Pádraig Harrington’s picks were Lowry, Sergio Garcia and Ian Poulter. The player squeezed out was Justin Rose.
After a resurgent season, with his first PGA Tour win in four years, the Englishman finished the regular season 47 spots above Lowry on the FedEx Cup standings, and it is hard to imagine that Luke Donald will overlook Rose as one of his wild cards this time. All of which leaves Lowry sweating far more than he should be.
Lowry’s feelings about the Ryder Cup are unambiguous. In 2018 he dropped to number 92 in the world at one stage and wasn’t even in the conversation for a captain’s pick. But his determination to make it next time round was luminous: “When the points race started it was my number one goal, and it has been for the last two years,” Lowry said.
Even though Europe were beaten by a record margin at Whistling Straits, Lowry was one of the few European players to emerge with some credit. More than that, he was intoxicated by the whole thing.
“The most incredible experience ever, honestly,” he said to Paul Kimmage in the Sunday Independent six months later. “I sat down on the Sunday evening afterwards and I said, ‘I cannot believe I have to wait another two years for that.’”
This time round there are just six automatic spots, three of which are currently occupied by Robert MacIntyre, Tyrell Hatton and Tommy Fleetwood. None of them has won a Major. Are any of them more talented than Lowry? The numbers are cold; they don’t have an opinion.
What has happened Lowry this season? In three of the Majors he produced creditable performances and top-20 finishes, but he managed only one top 10 on the regular tour – at the Honda Classic, way back in February.
Splitting from his caddie Brian ‘Bo’ Martin a few weeks before Honda was upsetting and disruptive, but his form had been dull before that. At the Hero Cup in January – a Ryder Cup warm-up between Continental Europe and Great Britain and Ireland – Lowry was the only one of the 20 players who failed to win even half a point.
Lowry changed to a shorter putter without any bounce. His numbers were still destructive; in putts per round he was ranked 111th; in putts inside ten feet he was 166th. The putter was killing him.
Golf is brutal. Brilliant players lose their mojo all the time. It happened to Brooks Koepka a couple of years ago and to Justin Thomas this year; Jordan Spieth experienced it for an insufferable period of time.
And not all breakthrough Major winners build on that success. Look at Danny Willett in 2016, or Francesco Molinari two years later, or Gary Woodland a year after that. For Lowry, winning The Open at Portrush was beyond his wildest dreams.

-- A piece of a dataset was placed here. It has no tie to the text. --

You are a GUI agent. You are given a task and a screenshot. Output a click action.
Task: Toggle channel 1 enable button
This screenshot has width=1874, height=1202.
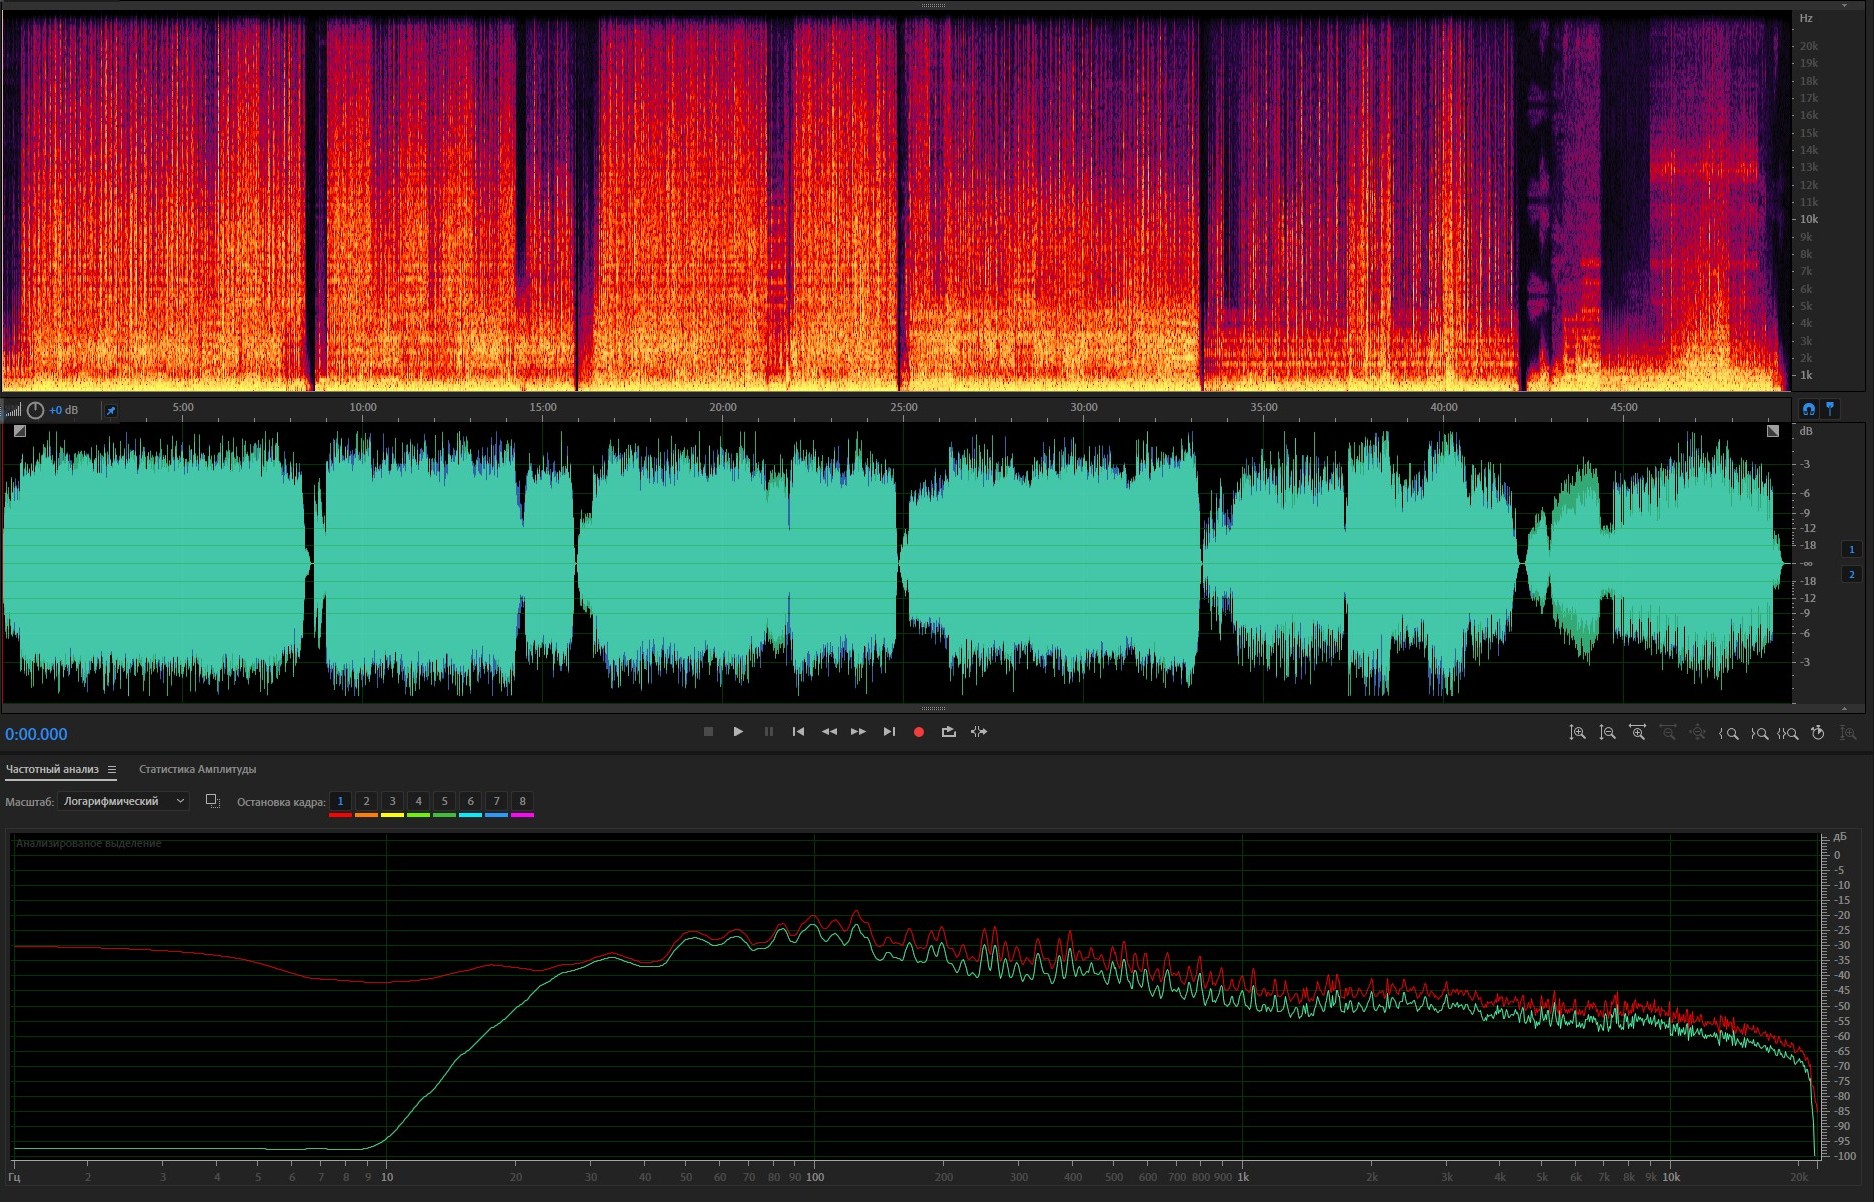1851,549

“I got to achieve one of the biggest things I’ll ever do,” he said in Roots, a short documentary on Sky Sports. “It’s probably going to be the highlight of my career. I’m happy with that. I can live with that.”
But there’s no way he’s satisfied, Lowry has made that clear many times. Behind the ready smile and the natural warmth is a serious competitor. How else could he have got here? He’s not coasting; he’s struggling.
With his talent, though, has he done as much as he should have by now? Six tournament wins in 15 seasons. Some of them massive tournaments, but just six. There must be more in him. Graeme McDowell had won 12 tournaments by Lowry’s age – 36 – and played in three Ryder Cups. Is McDowell more talented than Lowry? Not a chance.
Donald would be foolish not to pick Lowry and the odds are he will. His temperament is proven and with his infectious personality he would be a desirable partner for anybody.
But the captain will have to believe that he’s picking the player who won the BMW PGA at Wentworth last September with a staggering performance, without committing a bogey. He has that in him.
Lowry is in his prime. He can’t afford this season’s form to leak into another year. Maybe the Ryder Cup will ignite him. He’s not alone. Every golfer is looking for solutions. The game never stops asking, the numbers never stop spinning. It’s brutal.